A evolução tecnológica que sustenta esses agentes baseia-se em arquiteturas que combinam modelos de linguagem com orquestração de ferramentas, acesso a APIs e, em alguns casos, técnicas de recuperação de informações para incorporar contexto específico da organização. No entanto, essa maior capacidade de atuar diretamente sobre sistemas corporativos exige reconsiderar modelos de segurança e compliance. O controle de versionamento dos modelos, a gestão de dados utilizados para o ajuste fino e a segregação de ambientes de teste e produção tornam-se ainda mais críticos quando o sistema pode disparar ações com impacto operacional ou financeiro. As organizações precisam também definir políticas claras sobre retenção e descarte de logs, considerando a sensibilidade dos dados envolvidos e prazos legais.

O desafio atual não reside apenas em aumentar a capacidade dos modelos, mas em garantir que seu comportamento permaneça dentro de limites previsíveis e auditáveis. À medida que a tecnologia avança, algumas iniciativas exploram métodos para aumentar a explicabilidade das decisões, como o uso de modelos que geram justificativas para suas escolhas ou a aplicação de camadas de verificação que checam a consistência de resultados antes da execução. Há também discussões sobre classificação de níveis de autonomia, em que agentes poderiam operar sob regimes de liberdade condicionada, agindo livremente em domínios de baixo risco, mas sendo sujeitos a revisão humana em contextos críticos. Essas camadas adicionais de controle buscam equilibrar eficiência operacional com mitigação de riscos.

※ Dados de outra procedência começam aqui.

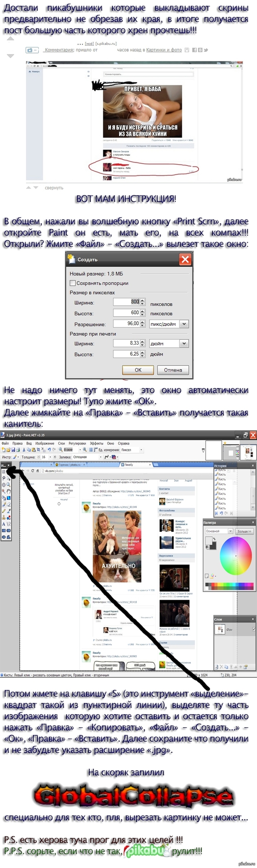Screen dimensions: 257x868
Task: Click 'Отмена' in the 'Создать' dialog
Action: click(x=173, y=370)
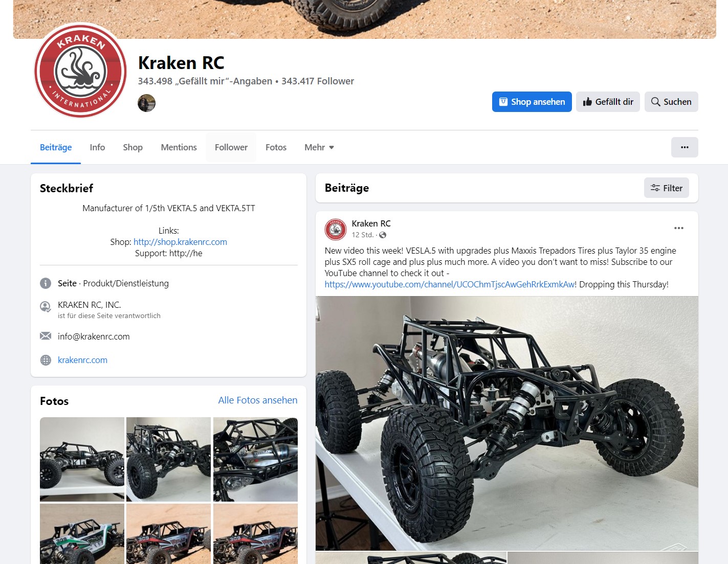This screenshot has height=564, width=728.
Task: Open the Kraken RC round logo picture
Action: click(80, 71)
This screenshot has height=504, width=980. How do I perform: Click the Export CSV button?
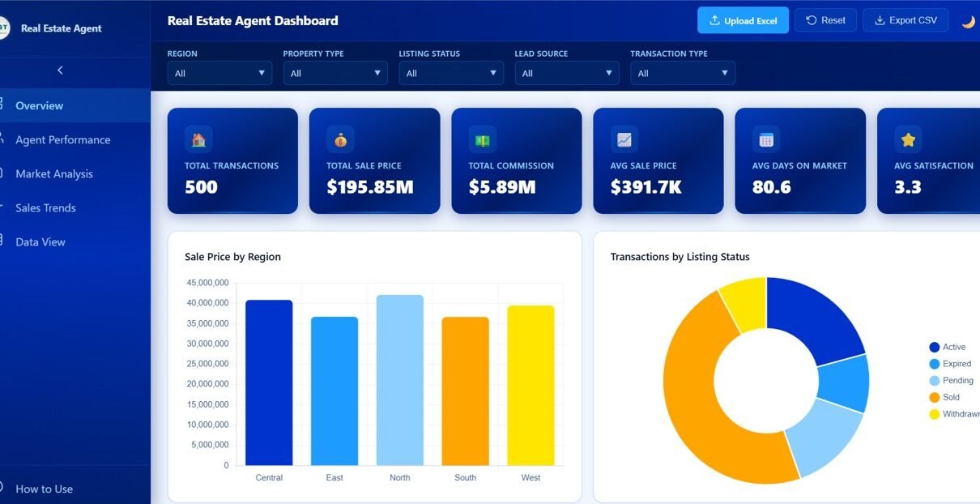[905, 20]
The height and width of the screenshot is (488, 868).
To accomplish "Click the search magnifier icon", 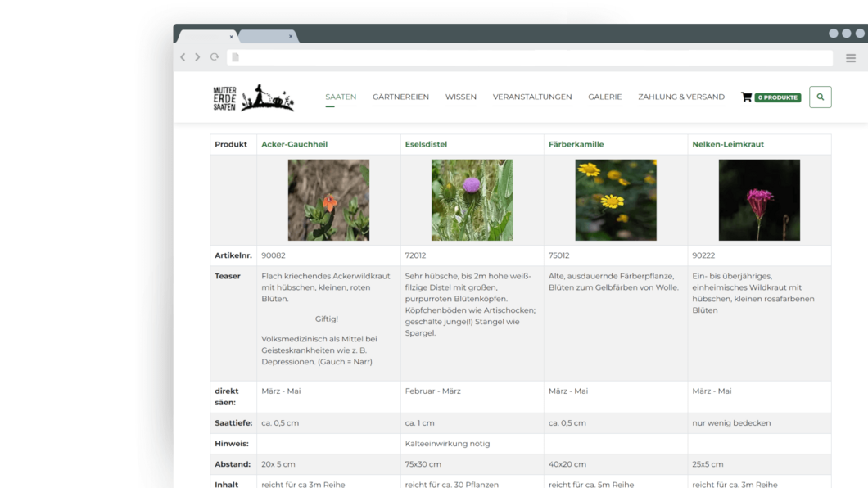I will [x=820, y=97].
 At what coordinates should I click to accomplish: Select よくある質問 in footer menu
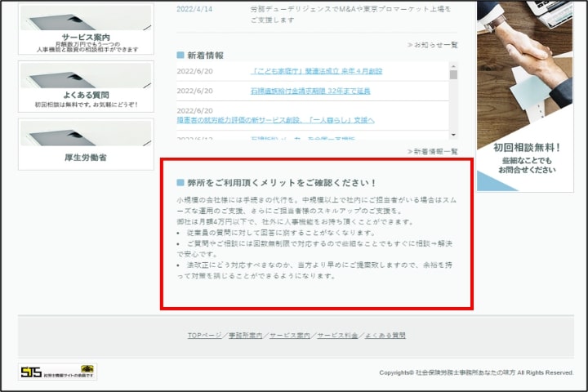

Para além dos aspectos técnicos, o debate envolve responsabilização jurídica e ética. Se um agente autônomo tomar uma decisão que cause prejuízos, é preciso estabelecer com clareza a cadeia de responsabilidade. As organizações que implementam esses sistemas estão, portanto, desenvolvendo comitês de ética em IA, políticas de uso aceitável e protocolos de escalonamento de incidentes. A cultura organizacional também precisa evoluir, com equipes multidisciplinares — incluindo juristas, especialistas em segurança de dados, profissionais de compliance e gestores de negócio — colaborando na concepção, implantação e supervisão dessas tecnologias. Essa governança integrada ajuda a alinhar a operação dos agentes com valores da empresa e requisitos regulatórios, reduzindo riscos reputacionais e operacionais.

RESUMO: A adoção de agentes de inteligência artificial nas empresas está avançando rapidamente: 23% já usam essa tecnologia e a projeção é chegar a 74% em dois anos, enquanto apenas 21% possuem salvaguardas fortes para supervisionar seu comportamento. A Deloitte desenvolve estruturas de governança que incluem regras claras desde o desenho do sistema, monitoramento em tempo real e registros detalhados de ações e decisões. A transição de modelos puramente reativos para agentes autônomos exige limites bem definidos sobre acesso a dados, tipos de decisões permitidas e responsabilização, equilibrando eficiência operacional com transparência, conformidade e confiança na tecnologia.